Alors que la généralisation de la réforme du RSA, imposant 15 heures d’activité hebdomadaire aux bénéficiaires, est prévue pour début 2025, des associations tirent la sonnette d’alarme. Le Secours Catholique, Emmaüs, ATD Quart Monde et d’autres organisations publient ce lundi un rapport alertant sur les “dérives” de ce dispositif issu de la loi “Plein emploi”, actuellement expérimenté dans 47 départements français.
Une réforme touchant les plus précaires
Selon Sophie Rigard du Secours Catholique, cette réforme “concerne trop de personnes, parmi les plus pauvres”. Les associations appellent ainsi à “prendre le temps” d’observer les potentiels effets néfastes pointés dans leur étude conjointe avec Aequitaz et ATD Quart Monde, avant une généralisation précipitée.
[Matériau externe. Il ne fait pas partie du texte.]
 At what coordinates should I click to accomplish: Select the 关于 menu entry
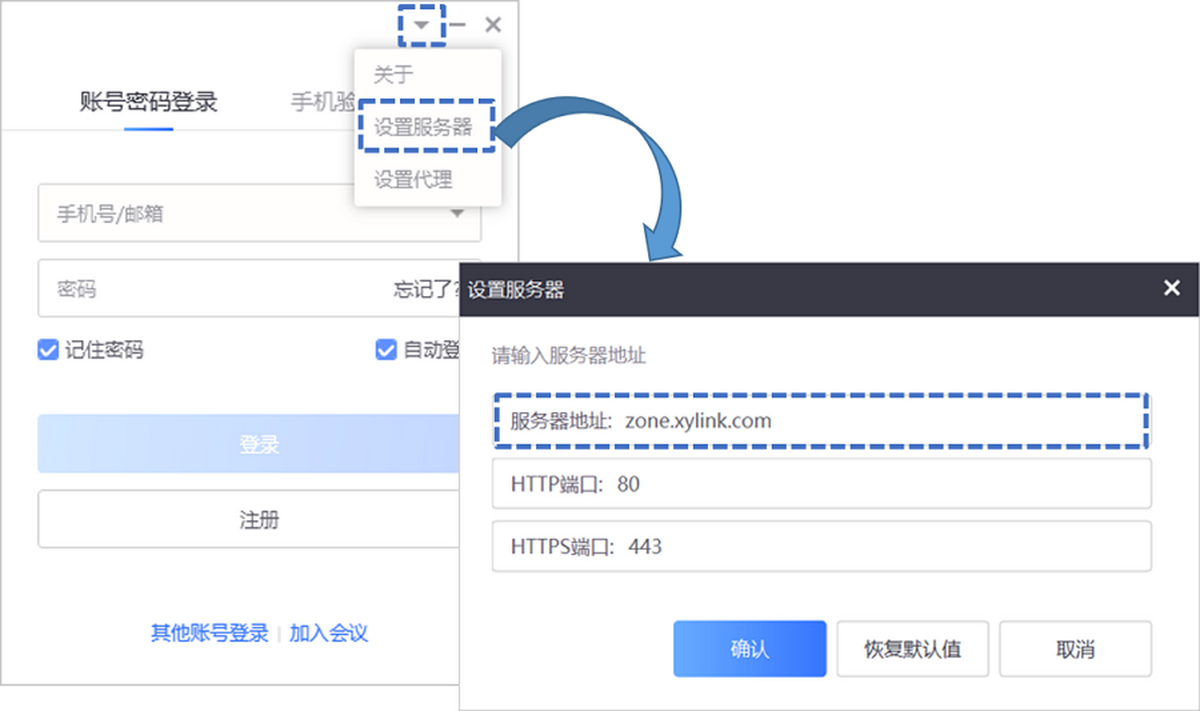click(x=393, y=74)
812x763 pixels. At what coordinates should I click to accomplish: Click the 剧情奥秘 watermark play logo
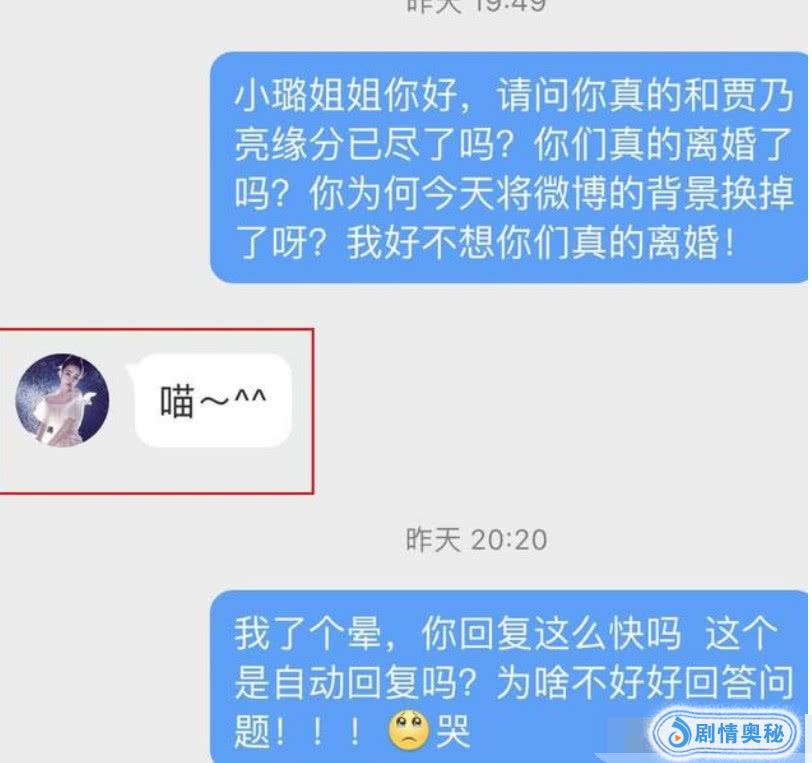coord(678,735)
Pour rappel, la loi de 2023 instaure des “contrats d’engagement” obligeant les allocataires du RSA à réaliser 15 heures hebdomadaires d’activité, un volume modulable selon les situations. En cas de manquement, ils s’exposent à des sanctions pouvant aller jusqu’à la suspension de leurs allocations.
Le spectre du travail gratuit
Parmi les dérives dénoncées, les associations pointent “le risque de glissement vers le travail gratuit“, éloignant les bénéficiaires de leur véritable “projet d’insertion”. Elles soulignent aussi les “effets de mise en concurrence avec des emplois publics comme privés”, potentiellement “contre-productifs en matière de création d’emplois” et susceptibles de “tirer le marché du travail vers le bas”.
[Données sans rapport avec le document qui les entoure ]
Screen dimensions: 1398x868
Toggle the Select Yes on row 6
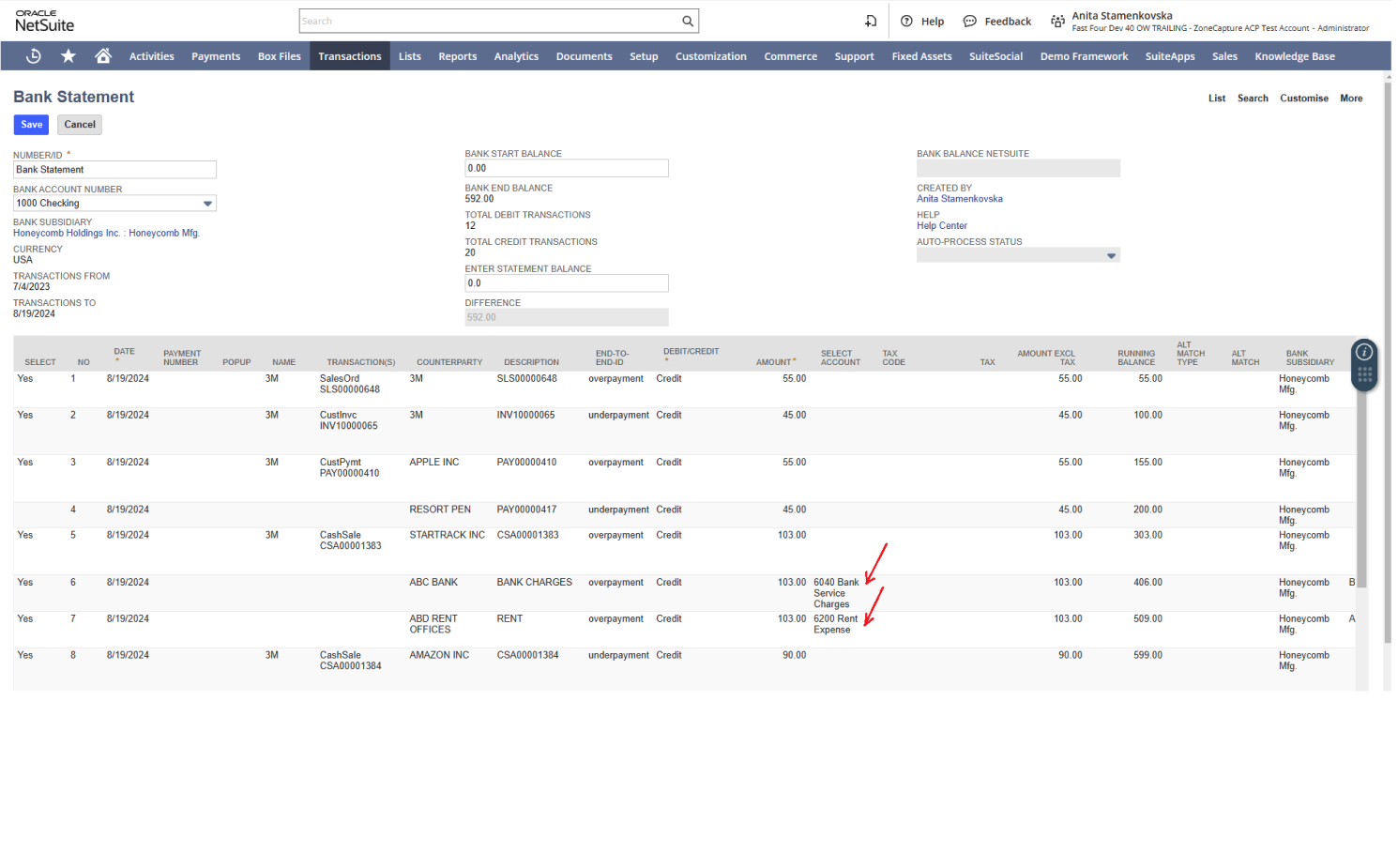25,583
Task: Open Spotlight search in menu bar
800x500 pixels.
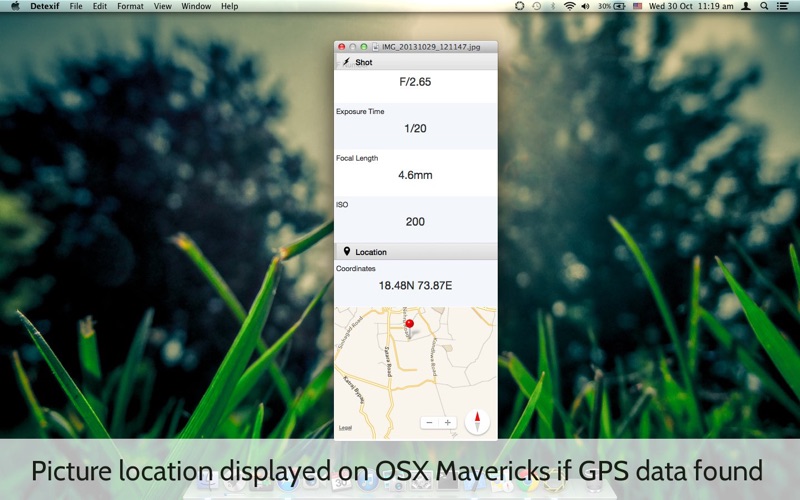Action: [764, 6]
On risque de s’éloigner de l’objectif initial d’accompagnement vers l’emploi pour basculer vers une logique de contrepartie obligatoire sous peine de sanctions.
Un responsable associatif
Près de 2 millions de foyers concernés
Cette réforme impacte les 1,82 million d’allocataires du RSA (soit 3,65 millions de personnes avec leurs familles), qui perçoivent entre 607€ pour une personne seule et 911€ pour un couple sans enfant chaque mois. Un montant versé par les CAF, souvent indispensable pour joindre les deux bouts.
Atteinte à l’autonomie et réalités contrastées
Au-delà, le rapport dénonce une atteinte à “l’autonomie” des bénéficiaires à travers ces contrats d’engagement renforcés. Il pointe notamment l’usage “d’algorithmes” pour orienter les allocataires et une “aggravation” des radiations. Surtout, il met en lumière les “réalités contrastées” en termes de retour à l’emploi, loin des promesses initiales.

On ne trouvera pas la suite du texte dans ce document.